All with no positive outcome. For a time suspicion had fallen on her boyfriend, Michael Nell. They
had found him uncooperative and obnoxious, two things that are guaranteed to make the police take a deeper than casual interest
in a person. Nattrass and Turnbull had obliged, leaning on him somewhat in an effort to ascertain guilt or innocence, find
his breaking point, but ultimately nothing had come of it. Despite their dislike of him, with no body there was a limit to
how far they could go.
And now this.
‘So what d’you reckon?’ said Turnbull. ‘Should we assume it’s her? Or wait?’
‘What is it they tell us in training courses?’ said Nattrass. ‘Never assume. It makes an “ass” out of “u” and “me”.’
‘But those wankers have never had to do this for a livin’.’
‘True.’ Nattrass tried to look anywhere but at the cemetery. She failed. ‘Instinct tells me it
is
her. I mean, I hope it’s not but in a way I suppose I hope it is too.’
Turnbull looked at her, nodded. ‘I know what you mean. If it’s her we can get going. If it’s not … we’ve got a nutter on the
loose.’
‘I think it’s safe to say we’ve got that anyway, Paul.’
Turnbull stood up. ‘Hope for the best, fear the worst, eh?’

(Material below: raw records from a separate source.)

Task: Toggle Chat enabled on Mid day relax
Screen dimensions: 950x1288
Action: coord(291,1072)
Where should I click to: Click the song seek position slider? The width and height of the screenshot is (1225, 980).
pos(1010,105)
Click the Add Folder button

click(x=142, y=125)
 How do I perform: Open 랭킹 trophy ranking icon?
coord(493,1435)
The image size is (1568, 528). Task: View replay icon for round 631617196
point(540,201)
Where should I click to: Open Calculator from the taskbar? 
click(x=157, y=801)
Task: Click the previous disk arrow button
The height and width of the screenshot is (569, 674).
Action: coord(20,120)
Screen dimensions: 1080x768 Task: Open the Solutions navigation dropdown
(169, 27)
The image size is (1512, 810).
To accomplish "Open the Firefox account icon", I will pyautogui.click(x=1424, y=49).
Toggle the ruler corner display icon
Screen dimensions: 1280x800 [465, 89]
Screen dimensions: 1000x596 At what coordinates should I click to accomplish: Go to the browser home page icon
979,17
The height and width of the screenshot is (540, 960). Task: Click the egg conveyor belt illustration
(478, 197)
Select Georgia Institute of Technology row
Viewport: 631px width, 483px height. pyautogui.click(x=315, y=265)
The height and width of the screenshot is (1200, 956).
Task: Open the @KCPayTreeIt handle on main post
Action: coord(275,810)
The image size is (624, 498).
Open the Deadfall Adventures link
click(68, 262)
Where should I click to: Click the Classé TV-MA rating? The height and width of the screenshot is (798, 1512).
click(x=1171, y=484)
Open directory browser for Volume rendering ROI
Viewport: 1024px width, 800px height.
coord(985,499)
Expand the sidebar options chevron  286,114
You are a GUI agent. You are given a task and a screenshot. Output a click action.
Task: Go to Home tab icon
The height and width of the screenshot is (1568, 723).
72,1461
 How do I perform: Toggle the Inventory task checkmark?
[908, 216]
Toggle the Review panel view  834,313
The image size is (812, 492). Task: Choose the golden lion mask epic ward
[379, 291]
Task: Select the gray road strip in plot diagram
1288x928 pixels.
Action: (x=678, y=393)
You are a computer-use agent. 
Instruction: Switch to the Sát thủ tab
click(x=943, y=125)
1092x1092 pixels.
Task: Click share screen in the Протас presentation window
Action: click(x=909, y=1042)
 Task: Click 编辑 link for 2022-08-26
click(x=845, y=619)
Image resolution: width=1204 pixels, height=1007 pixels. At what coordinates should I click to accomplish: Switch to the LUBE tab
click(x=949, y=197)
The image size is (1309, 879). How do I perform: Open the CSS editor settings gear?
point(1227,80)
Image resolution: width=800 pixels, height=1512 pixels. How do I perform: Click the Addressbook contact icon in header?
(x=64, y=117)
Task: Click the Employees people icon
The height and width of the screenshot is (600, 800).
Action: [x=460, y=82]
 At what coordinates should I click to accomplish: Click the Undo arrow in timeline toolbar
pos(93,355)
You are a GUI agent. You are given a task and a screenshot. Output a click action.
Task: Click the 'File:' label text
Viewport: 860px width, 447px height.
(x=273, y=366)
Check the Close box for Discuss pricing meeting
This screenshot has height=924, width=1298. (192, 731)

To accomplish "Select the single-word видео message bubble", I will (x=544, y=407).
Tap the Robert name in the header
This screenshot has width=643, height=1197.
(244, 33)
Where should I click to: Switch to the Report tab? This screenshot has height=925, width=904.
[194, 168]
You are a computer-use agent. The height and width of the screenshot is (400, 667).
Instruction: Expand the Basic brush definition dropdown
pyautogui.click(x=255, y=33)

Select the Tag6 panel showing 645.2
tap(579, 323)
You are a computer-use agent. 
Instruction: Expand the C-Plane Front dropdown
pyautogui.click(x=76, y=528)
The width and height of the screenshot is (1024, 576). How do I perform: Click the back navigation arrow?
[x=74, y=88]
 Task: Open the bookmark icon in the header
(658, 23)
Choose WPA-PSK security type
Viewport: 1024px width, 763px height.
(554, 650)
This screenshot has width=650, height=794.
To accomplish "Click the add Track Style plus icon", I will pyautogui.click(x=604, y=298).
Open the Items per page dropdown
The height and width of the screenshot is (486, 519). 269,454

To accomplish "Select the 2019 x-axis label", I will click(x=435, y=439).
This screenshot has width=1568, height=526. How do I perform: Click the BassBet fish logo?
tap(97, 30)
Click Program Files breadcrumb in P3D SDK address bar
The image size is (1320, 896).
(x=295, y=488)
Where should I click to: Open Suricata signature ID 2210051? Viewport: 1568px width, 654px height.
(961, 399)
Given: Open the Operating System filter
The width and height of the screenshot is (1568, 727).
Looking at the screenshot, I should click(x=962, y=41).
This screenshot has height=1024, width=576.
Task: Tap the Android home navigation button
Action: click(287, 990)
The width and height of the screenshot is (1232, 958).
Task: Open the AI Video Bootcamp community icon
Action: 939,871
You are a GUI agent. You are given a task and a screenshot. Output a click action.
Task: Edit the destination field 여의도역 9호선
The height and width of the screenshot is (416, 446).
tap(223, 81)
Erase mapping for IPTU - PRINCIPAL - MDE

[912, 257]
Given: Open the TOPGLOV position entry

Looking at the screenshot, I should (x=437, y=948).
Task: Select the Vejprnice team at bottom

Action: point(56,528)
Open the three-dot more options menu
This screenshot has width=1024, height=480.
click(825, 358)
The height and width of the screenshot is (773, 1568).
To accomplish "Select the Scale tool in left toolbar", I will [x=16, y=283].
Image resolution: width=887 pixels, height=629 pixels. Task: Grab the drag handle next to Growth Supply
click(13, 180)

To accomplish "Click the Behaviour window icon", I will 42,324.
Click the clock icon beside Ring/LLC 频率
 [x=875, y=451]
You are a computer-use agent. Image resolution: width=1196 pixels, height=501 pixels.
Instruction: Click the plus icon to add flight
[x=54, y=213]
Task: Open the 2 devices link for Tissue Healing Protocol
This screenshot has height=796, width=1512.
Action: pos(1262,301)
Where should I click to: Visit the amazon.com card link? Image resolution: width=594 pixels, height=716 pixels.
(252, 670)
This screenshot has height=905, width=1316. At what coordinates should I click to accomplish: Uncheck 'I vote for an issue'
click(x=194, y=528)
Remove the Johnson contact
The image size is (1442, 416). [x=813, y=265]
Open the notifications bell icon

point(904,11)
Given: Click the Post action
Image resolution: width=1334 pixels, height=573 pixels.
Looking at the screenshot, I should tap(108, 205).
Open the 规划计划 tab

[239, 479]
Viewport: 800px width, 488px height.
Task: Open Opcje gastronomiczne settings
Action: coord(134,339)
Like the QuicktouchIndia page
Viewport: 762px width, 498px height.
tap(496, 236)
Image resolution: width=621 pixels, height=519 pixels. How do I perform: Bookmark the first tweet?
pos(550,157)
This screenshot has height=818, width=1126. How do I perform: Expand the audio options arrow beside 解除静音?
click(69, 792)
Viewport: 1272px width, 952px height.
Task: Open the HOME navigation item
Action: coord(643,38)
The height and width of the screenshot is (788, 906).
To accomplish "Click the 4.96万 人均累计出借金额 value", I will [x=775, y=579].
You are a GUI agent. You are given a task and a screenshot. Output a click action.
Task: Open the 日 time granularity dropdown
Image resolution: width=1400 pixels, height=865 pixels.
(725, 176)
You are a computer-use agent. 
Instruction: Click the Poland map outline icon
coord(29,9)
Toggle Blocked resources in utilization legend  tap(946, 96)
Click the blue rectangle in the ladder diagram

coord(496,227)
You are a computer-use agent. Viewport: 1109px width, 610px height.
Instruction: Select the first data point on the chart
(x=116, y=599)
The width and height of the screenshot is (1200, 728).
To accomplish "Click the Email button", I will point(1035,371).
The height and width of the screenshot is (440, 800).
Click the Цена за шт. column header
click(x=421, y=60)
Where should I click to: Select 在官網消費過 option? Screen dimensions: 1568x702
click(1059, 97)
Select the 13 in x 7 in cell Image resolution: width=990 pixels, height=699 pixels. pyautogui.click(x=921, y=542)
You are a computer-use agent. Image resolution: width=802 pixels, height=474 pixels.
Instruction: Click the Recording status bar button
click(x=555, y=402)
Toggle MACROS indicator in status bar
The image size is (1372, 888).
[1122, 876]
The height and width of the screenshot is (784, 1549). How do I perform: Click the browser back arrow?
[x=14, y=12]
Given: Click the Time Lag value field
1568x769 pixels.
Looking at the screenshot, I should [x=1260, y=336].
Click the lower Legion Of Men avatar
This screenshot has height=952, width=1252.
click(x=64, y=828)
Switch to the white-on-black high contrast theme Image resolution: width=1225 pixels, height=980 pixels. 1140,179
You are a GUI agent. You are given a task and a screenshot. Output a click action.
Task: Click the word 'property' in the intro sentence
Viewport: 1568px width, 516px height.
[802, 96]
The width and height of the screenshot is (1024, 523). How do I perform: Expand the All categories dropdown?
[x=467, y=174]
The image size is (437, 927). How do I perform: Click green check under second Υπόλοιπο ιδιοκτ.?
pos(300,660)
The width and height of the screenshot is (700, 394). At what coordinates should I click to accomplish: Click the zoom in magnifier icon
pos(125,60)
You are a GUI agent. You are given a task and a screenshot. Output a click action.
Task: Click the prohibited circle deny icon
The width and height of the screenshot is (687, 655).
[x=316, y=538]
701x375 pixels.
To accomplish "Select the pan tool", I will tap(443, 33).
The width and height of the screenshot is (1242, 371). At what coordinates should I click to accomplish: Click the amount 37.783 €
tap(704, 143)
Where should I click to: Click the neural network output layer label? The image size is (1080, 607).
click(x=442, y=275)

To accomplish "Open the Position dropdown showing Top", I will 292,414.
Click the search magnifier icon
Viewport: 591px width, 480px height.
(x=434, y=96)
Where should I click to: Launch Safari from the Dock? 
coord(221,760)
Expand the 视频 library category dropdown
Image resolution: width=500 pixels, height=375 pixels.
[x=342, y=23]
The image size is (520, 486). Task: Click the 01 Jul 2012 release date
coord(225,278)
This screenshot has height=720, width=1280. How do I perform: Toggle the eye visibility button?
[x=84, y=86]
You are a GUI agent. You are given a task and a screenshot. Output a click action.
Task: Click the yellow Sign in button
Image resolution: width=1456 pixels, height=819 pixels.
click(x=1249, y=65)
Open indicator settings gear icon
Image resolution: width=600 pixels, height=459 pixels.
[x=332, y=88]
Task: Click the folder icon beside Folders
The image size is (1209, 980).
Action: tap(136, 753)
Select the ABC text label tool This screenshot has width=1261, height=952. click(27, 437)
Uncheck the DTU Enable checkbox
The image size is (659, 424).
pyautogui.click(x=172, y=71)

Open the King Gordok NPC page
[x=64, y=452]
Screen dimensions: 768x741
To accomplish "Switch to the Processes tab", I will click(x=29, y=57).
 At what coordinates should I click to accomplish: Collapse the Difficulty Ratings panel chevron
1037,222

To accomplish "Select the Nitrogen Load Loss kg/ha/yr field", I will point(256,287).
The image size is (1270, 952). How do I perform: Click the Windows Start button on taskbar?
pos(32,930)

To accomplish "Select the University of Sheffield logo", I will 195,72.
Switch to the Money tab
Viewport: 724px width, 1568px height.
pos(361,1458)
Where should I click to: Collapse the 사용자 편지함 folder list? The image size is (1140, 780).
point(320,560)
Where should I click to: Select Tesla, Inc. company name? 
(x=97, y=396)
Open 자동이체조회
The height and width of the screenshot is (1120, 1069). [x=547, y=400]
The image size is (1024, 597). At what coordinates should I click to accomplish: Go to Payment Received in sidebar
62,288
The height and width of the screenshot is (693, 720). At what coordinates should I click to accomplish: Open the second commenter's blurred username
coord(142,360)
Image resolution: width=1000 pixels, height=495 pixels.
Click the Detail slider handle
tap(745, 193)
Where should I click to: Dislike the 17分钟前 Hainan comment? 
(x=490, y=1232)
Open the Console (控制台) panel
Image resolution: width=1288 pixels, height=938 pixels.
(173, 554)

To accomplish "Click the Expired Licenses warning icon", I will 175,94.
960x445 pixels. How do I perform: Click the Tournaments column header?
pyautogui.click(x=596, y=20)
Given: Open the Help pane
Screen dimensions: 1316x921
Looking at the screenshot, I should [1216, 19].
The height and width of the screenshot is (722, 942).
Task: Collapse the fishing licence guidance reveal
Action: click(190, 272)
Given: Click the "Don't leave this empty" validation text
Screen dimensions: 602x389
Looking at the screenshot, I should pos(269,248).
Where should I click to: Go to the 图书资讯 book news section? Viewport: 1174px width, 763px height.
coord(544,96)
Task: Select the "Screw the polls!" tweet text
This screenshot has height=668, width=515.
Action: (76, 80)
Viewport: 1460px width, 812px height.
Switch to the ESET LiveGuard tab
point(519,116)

Nattrass looked around. She had to call it in. Wait for an SIO to be assigned. Contact the General Hospital, arrange for the
body to be transferred to the mortuary there. Accompany the body along with the pathologist. Maintain the chain of evidence.
She sighed. What she hoped. What she feared. Rarely the same.
‘Always the same, isn’t it, Paul?’ Nattrass said. ‘Hope and fear.’
She and her team were going to be in for a very long night.